In Depth

G20 summit: what’s on the agenda?

Women’s empowerment and the environment are up for discussion - but China blocks Hong Kong talks

Leaders representing the Group of 20 (G20) nations are gathering in Osaka this week to discuss a range of issues affecting the international community, from the digital economy to ocean pollution.

Heightened trade tensions between the world’s two largest economies - the US and China - are likely to dominate proceedings, with one member of China’s trade negotiation team insisting that both Beijing and Washington “will need to compromise if they are to reach a trade deal when presidents Xi Jinping and Donald Trump meet” in Japan.

Zhang Jun, China’s assistant minister of foreign affairs, acknowledged that “unilateralism and protectionism have damaged global growth... undermined global value chains and dampened market sentiment”, but emphasised that “China will work with others at the G20 to firmly uphold multilateralism and an open, rule-based global trading order”.

Here’s what to watch out for at the G20 this week:

What is on the agenda?

Free trade

Shinzo Abe, the prime minister of Japan and de facto host of the summit, wrote this week in Project Syndicate that the “first agenda item concerns what I believe is the most important challenge of our times: working to maintain and ultimately strengthen the international order for free and fair trade”.

“For Asia’s leaders, this means forging the RCEP, or the Regional Comprehensive Economic Partnership, an advanced free-trade agreement between the ten members of the Association of Southeast Asian Nations (ASEAN) and the six Indo-Pacific states (Australia, China, India, Japan, South Korea, and New Zealand),” he said.

It seems likely that Abe is focusing on free trade in an attempt to prepare the summit for the scheduled meeting between presidents Trump and Xi, whose countries have been at loggerheads in a relentless tariff war in recent months.

Digital economy

The digital economy was a major talking point during the G20 Ministerial Symposium in early June, which brought together finance ministers of the member states.

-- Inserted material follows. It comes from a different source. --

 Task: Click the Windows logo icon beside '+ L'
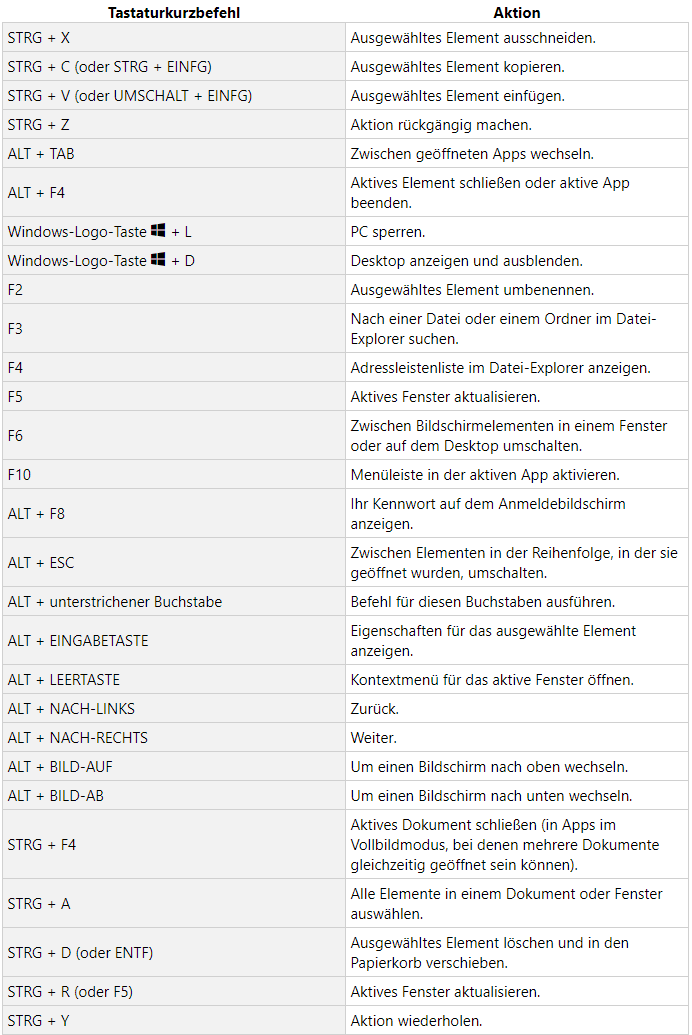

The Hindu reports that on 9 June, the respective ministers of Japan, US, China, France and the UK announced that they “want digital giants such as Amazon, Google and Facebook to be taxed based on their revenue and number of users in every market where they operate”, and “called for the creation of a digital tax for multinational technology companies”.

Abe hopes to pick up the discussion in Osaka, saying that digitalisation of the economy “has enabled unique and unprecedented business models”, although he acknowledges that it has “also brought new challenges, such as double non-taxation for multinational companies”.

Japanese Finance Minister Taro Aso said G20 leaders would “work together to seek a consensus-based solution to address the impacts of digitalization on the international tax system”, highlighting “the public frustration surrounding the lower effective tax rates faced by some digital companies in particular”.

Women’s empowerment

According to the G20 website, discussions centred around “women’s empowerment” will also take place at the summit.

Empowering girls and women is “essential for achieving sustainable and inclusive economic growth”, and the leaders will discuss the “implementation of G20 commitments including those related to women’s labour participation, enhancing support for girls’ and women’s education including STEM (science, technology, engineering and maths) area and engagement with women business leaders and entrepreneurs”, says the site.

The talks will also allow countries to update the world on their progress in regard to the “25 by 25” pledge made at the 2014 G20 summit in the Australian city of Brisbane - a scheme intended to reduce the gender gap in labour force participation by 25% by 2025.

The environment

Perhaps the most significant agenda point is Japan’s aim to lead talks on the reduction of plastic waste in the oceans.

Abe says he wants his country to lead the world in reducing marine plastic waste, including developing biodegradables and other innovations, Reuters reports. But the news site cites two anonymous sources who say that the summit “won’t yield an agreement on targets or concrete steps”.

Instead, the sources say, a “more likely outcome is for G20 environment ministers” to “propose ways to enact a vaguely worded ‘action plan’ on marine plastic waste”.

What isn’t on the agenda?

Hong Kong

China’s Assistant Minister of Foreign Affairs Zhang Jun said this week that Beijing will shut down any discussions concerning Hong Kong, where civil unrest has erupted over a controversial new extradition law.

This month, millions of people have demonstrated on the streets of Hong Kong against a bill that would allow people to be extradited to the Chinese mainland to face trial in state-controlled courts.

“We will not allow G20 to discuss the Hong Kong issue,” Zhang said. “Hong Kong is China’s special administrative region. Hong Kong matters are purely an internal affair to China. No foreign country has a right to interfere.

“No matter at what venue, using any method, we will not permit any country or person to interfere in China’s internal affairs.”